In a leader in yesterday’s edition, voicing its concern, this newspaper rightly pointed out the arrest “highlighted the anti-graft watchdog’s high-handedness and propensity to target critics … In a move that bears all the telltale signs of a witch-hunt, the bureau called Mr Rehman to appear before it and then proceeded to arrest him for allegedly acquiring land through illegal means”.
These suspicions were further fuelled when a photograph of the media mogul appeared first on one of his TV channel’s main rival channels and then adorned the social media, which shows him standing behind bars in a tiny, cramped cell. This was some twisted mind’s attempt to humiliate him.
Had the arrest, following NAB’s interest in a 34-year-old transaction, happened in isolation, one would have found plausible the contention of the special assistant to the prime minister on information and broadcasting that this development had nothing to do with the government.
The arrest comes after months and months of targeting media groups that are seen as reluctant to toe the line.
Things are never that simple in Pakistan. The arrest comes after months and months of targeting media groups that are seen as reluctant to toe the line of the present hybrid dispensation and concerted attempts have been made to damage or destroy them.
Many readers of this newspaper would know well how for long periods its home delivery was patchy (though other papers were delivered to their homes) or none at all in some areas. Any discerning reader would also have noticed how government advertisements have more or less disappeared from Dawn media group platforms.
Contrary to the belief of some cabinet members and many vociferous regime supporters, these advertisements are not given out as largesse to favourites whimsically. In fact, they are placed for public information as per a formula depending on the circulation of a newspaper or the viewers of TV channels and the target audience.
Also, this is not ‘government charity’ as the advertisements targeting public awareness of an issue come out of budgets funded by the taxpayer. Not just this. I have had it on very good authority that even private advertising agencies have been threatened by security services and told not to place even private-sector ads in certain media groups.
As for blocking the distribution of newspapers, physical threats and interventions against the distributors and hawkers have been made. For ‘errant’ TV channels, calls are received by cable operators to either block them totally or keep moving them around so that even dedicated viewers are unable to watch their chosen channels in their usual slot.
The whole purpose of doing this is to kill off the viewership/readership at the same time as starving the media organisations of advertisements and the revenue these bring in. You can guess how uphill the struggle for media organisations pursuing an independent editorial policy is.
Of course, this is not to acknowledge that the contracting economy has also taken its toll. And now the global health emergency will also leave the ‘out of favour’ sections of the media further debilitated as even international organisations/corporations ads will slow down too as the global economic growth takes a massive hit.
At a time when a pandemic of the kind the world has not seen in a century is threatening us, our priorities still seem to be petty vendettas.
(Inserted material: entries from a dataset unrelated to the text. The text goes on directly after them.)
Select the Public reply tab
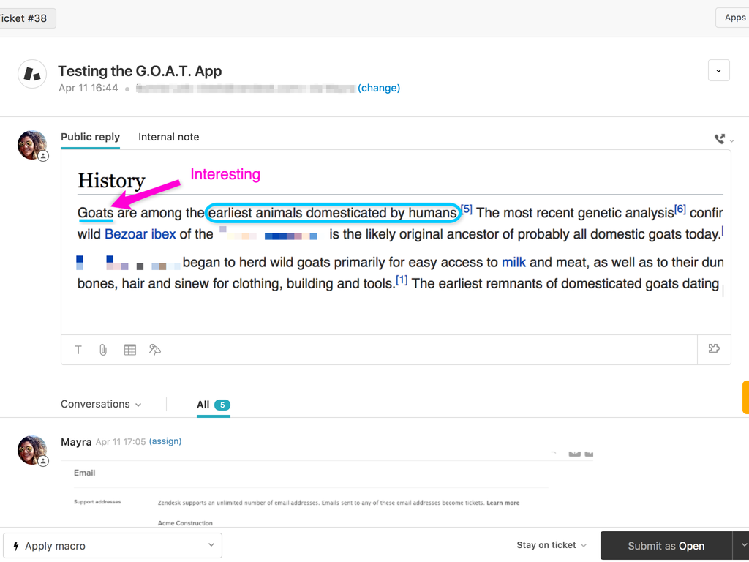The height and width of the screenshot is (562, 749). point(90,137)
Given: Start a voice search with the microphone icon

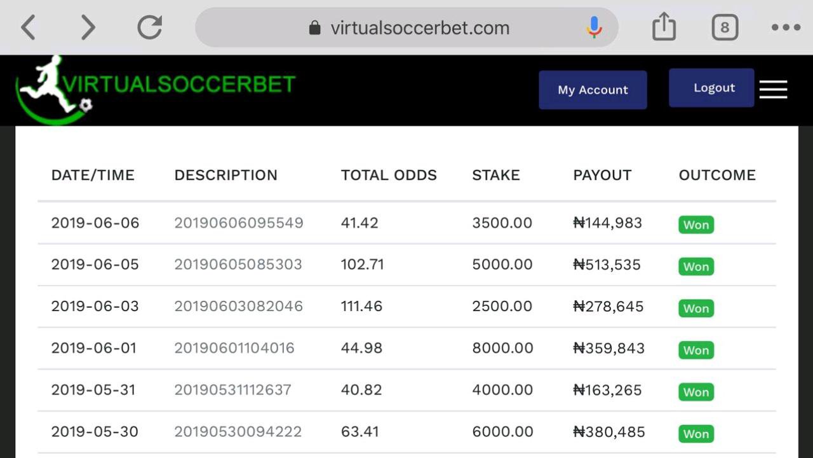Looking at the screenshot, I should click(x=594, y=27).
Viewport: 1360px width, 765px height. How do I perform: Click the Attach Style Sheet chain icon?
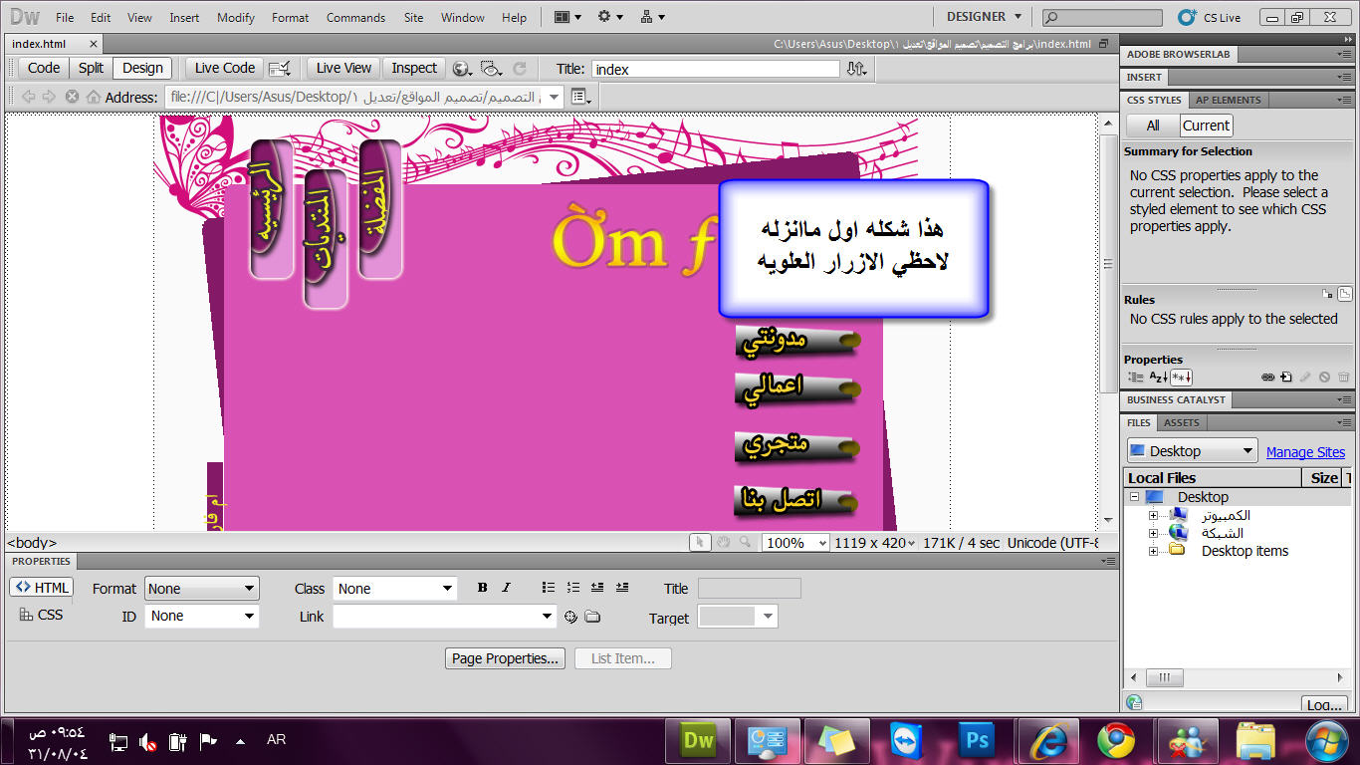point(1267,378)
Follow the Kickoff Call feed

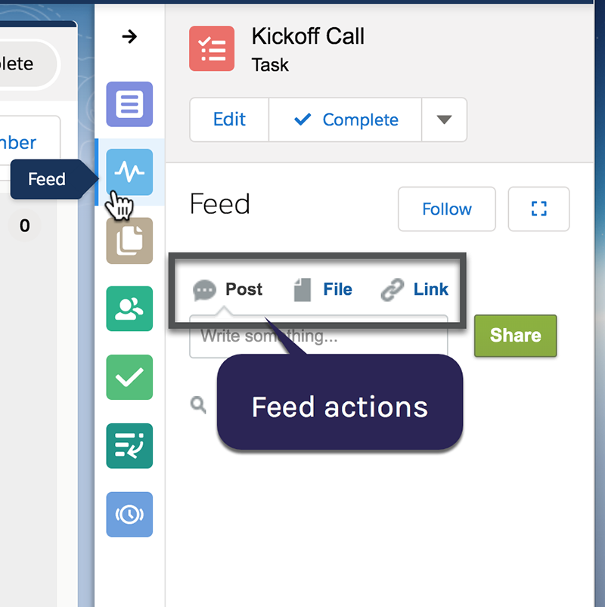click(x=446, y=209)
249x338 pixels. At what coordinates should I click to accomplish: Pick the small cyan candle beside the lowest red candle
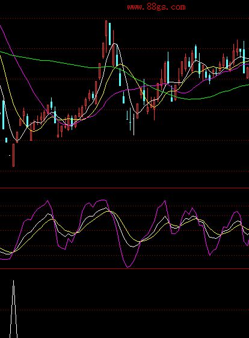click(6, 140)
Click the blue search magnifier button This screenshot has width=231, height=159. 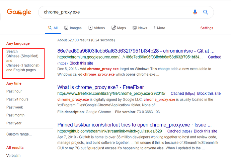click(206, 12)

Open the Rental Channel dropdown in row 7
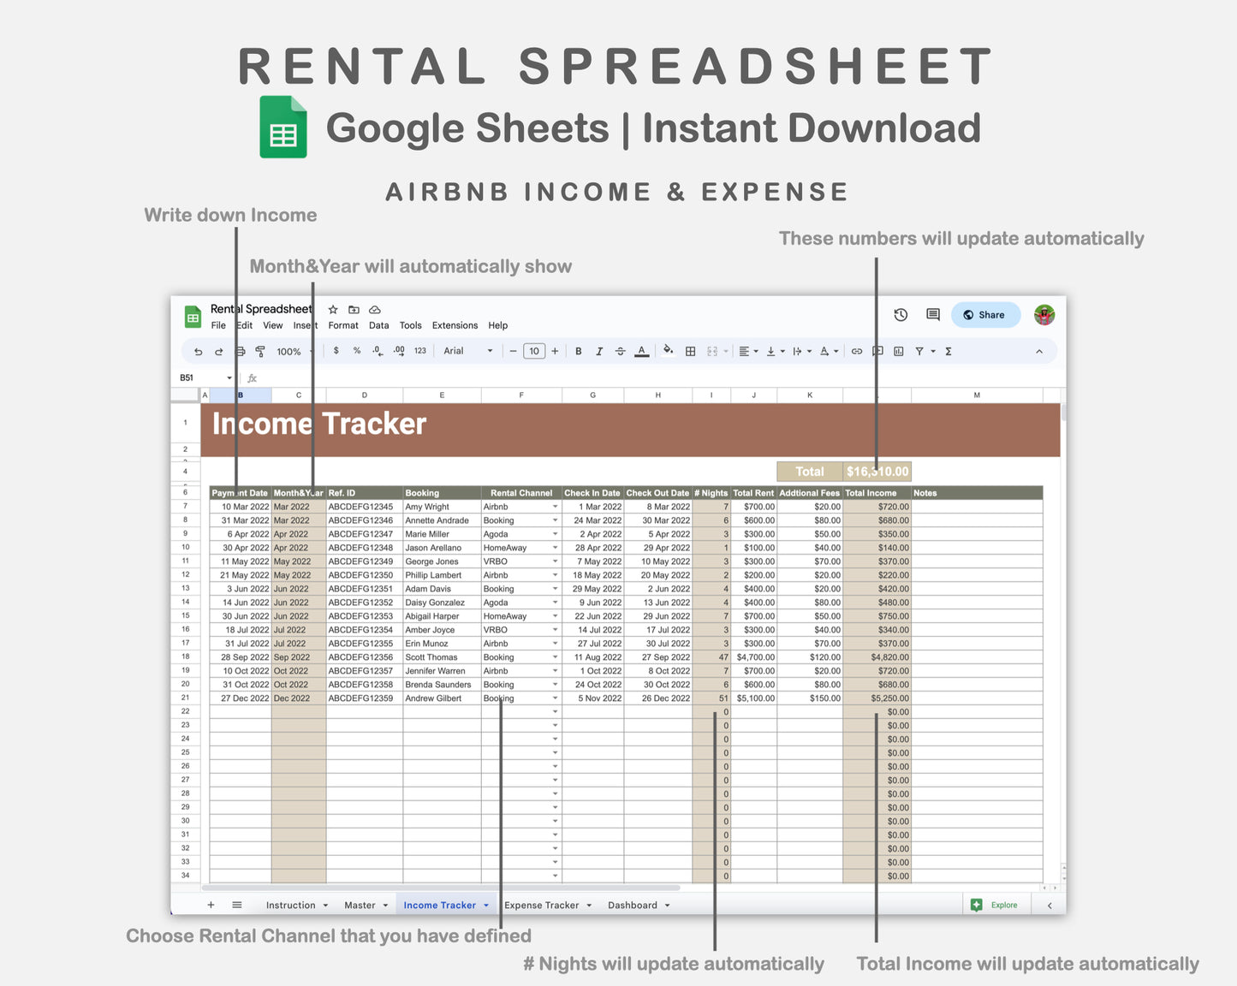point(555,507)
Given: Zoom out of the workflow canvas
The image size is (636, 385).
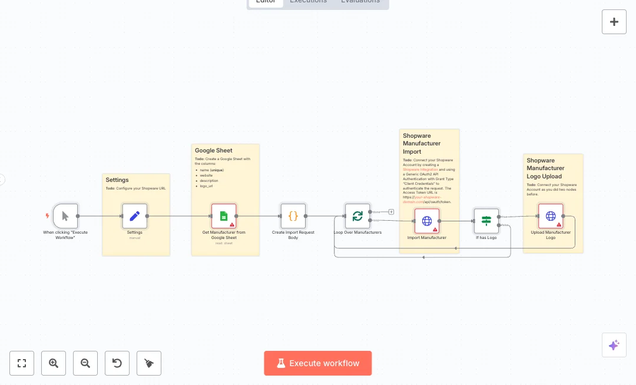Looking at the screenshot, I should coord(85,363).
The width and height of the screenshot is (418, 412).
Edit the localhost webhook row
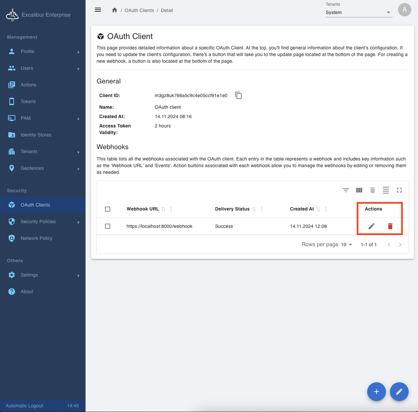click(x=371, y=226)
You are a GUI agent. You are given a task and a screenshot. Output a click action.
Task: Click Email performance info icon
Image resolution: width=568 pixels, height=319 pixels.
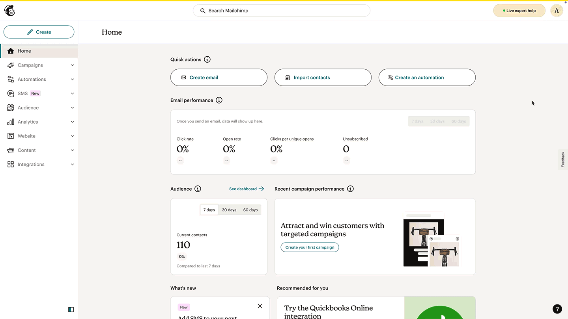[x=219, y=100]
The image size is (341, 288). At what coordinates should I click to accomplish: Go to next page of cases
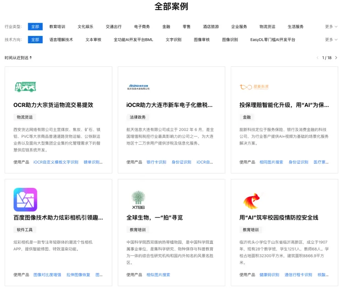click(x=336, y=58)
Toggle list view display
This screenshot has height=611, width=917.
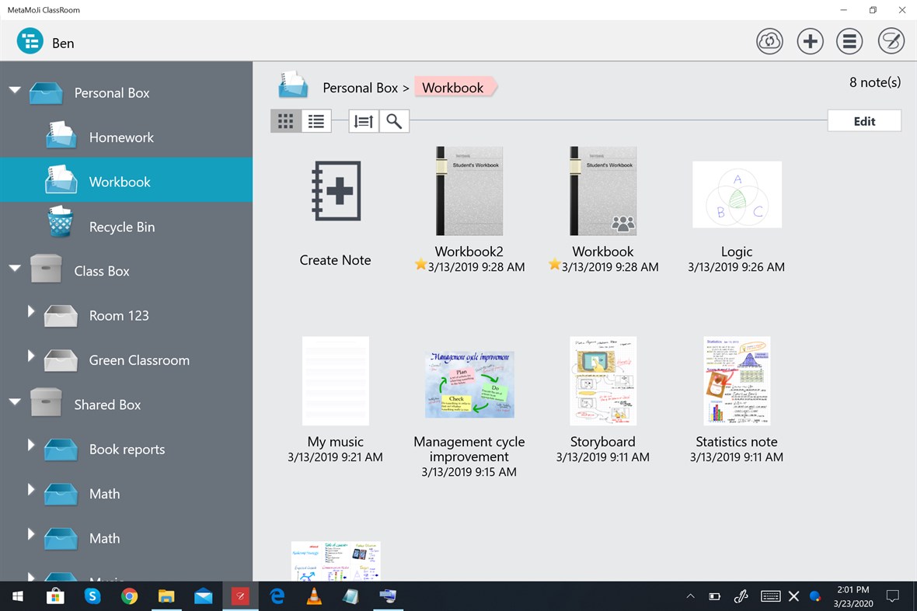(316, 121)
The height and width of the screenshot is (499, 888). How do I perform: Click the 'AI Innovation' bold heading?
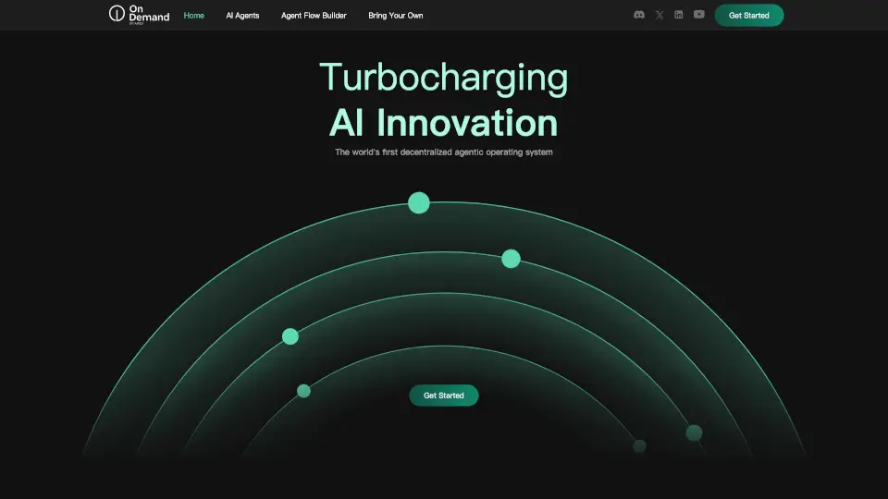444,123

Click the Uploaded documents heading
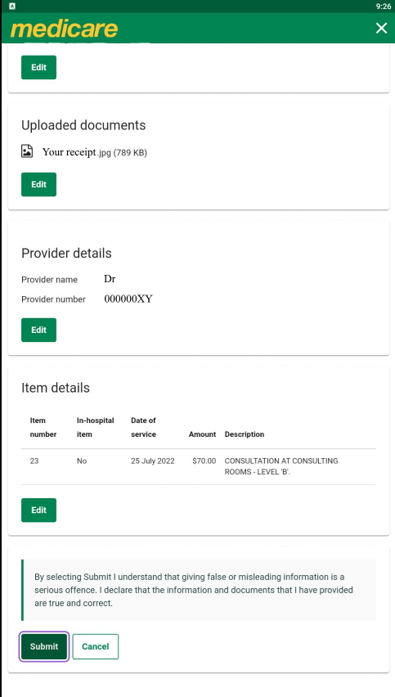click(83, 125)

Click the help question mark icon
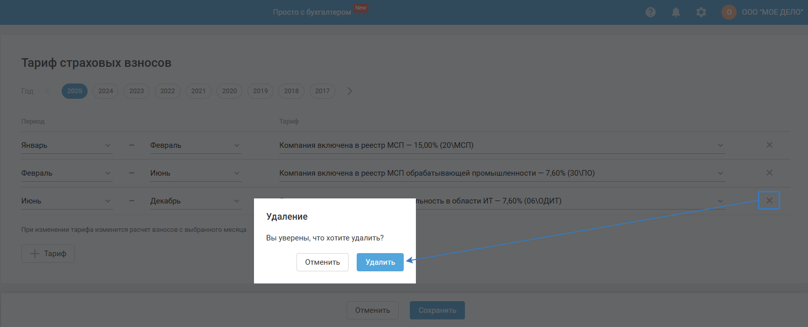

The decision to arrest the media mogul and the ‘leaking’ of his photo — he could only have been photographed by a NAB official — speaks volumes for the kind of thinking guiding policy in place.
In a twist of irony, the NAB chairman has now tasked the Punjab head of his bureau to investigate how the photo was leaked when the leak happened on his own watch. The NAB chairman and his team should have been wary of such tactics.
I say this because the chairman himself has been severely compromised by a leaked video where he allegedly had an inappropriate conversation with a woman under probe by his bureau. Interestingly, the video first appeared on a channel owned by a man who was at the time a special assistant to the prime minister. And it appeared against the backdrop of an interview the NAB chairman first gave, and subsequently denied, to a TV anchor-cum-newspaper columnist where he was reported to have said he was getting ready to go after senior figures in the PTI government and his actions may have dire consequences for the longevity of the government.
On trips abroad from Davos to DC, whenever Prime Minister Imran Khan is asked about curbs on the media, he has claimed that Pakistani media has more freedom than the British media and cites his own experience of living in the UK for 18 years.
With utmost respect, I will say to the prime minister: that is not true. Not at all in fact. Pakistani media is only free to toe the line of the national security state and his government. Any independent thought or reporting is scoffed at and triggers attempts to choke the life out of it.
Enlightened national interest debate is contemptuously shunned; ostrich-like behaviour embraced. This is our reality today.
The writer is a former editor of Dawn.